Boost logo

Boost Users :

From: Andrea Denzler (andrea_at_[hidden])
Date: 2008-08-07 15:39:54


>> If you are lucky the compiler can produce code that does this in one
>> instruction set, if not you will get an overhead. Again if h and w are
low
>> values you will not notice it.
>And that's exactly what happens when you do loop tiling, the inner h and w
are rather small (tile often occupies less than half the L1 cache in size)
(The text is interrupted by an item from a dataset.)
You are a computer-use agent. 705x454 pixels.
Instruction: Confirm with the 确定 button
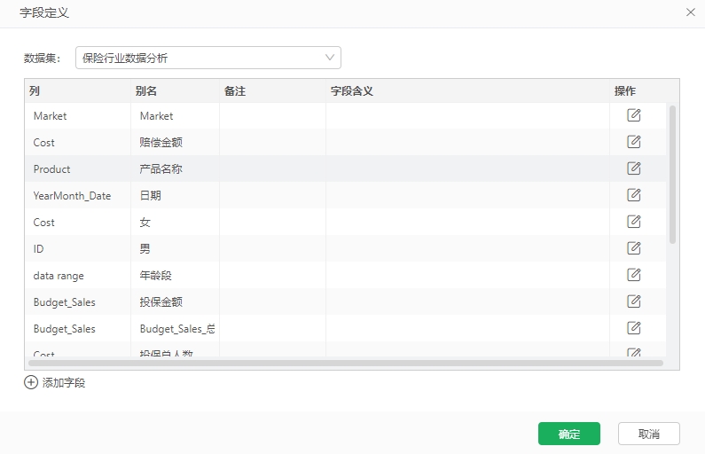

>> This example is of course much faster, and yes, it is not elegant nor
clear.
>> int *p=array,*pend=&array[h][w];
>> while (p < pend) *p++ = uni() ;
>Well, I copy/pasted this in my array.cpp in place of the loop nest.
>My 2D array take 9.938s to iterate 10000 over a 512*512 image of float,
while your "while loop" took 9.891. I only lose ~0.5% by using NRC
allocation + >indexing. It's indeed faster but not by that much and, indeed,
far less elegant.

When you use an index you loose the computation cost of calculating the
address and the maintenance of the two indexes. Only that. I don't think it
has much to do with L1 cache, especially if the few variables are located in
a register.

 

Now how much is that cost? A few CPU cycles per address, maybe 4 not much
more with a good compiler/cpu. If that above uni() function need something
like 50 cpu cycles then the gain for switching to pointer is very low as in
your example. But if instead of the uni function you have a simple add that
cost only 1 cycle then you are having a 5 times performance loss. But also
this can be not important if the total number of items is relatively low,
and this is the common case.

 

Try to do the pointer access with the simple "res += array[ti][tj] ;"
instruction.

 

In a program where I use much images and arrays the real gain was switching
few functions to handwritten assembler code. 6 times faster than an already
good c++ algorithm. All the rest of the application is standard elegant and
"slow" code. But it doesn't impact the overall performance.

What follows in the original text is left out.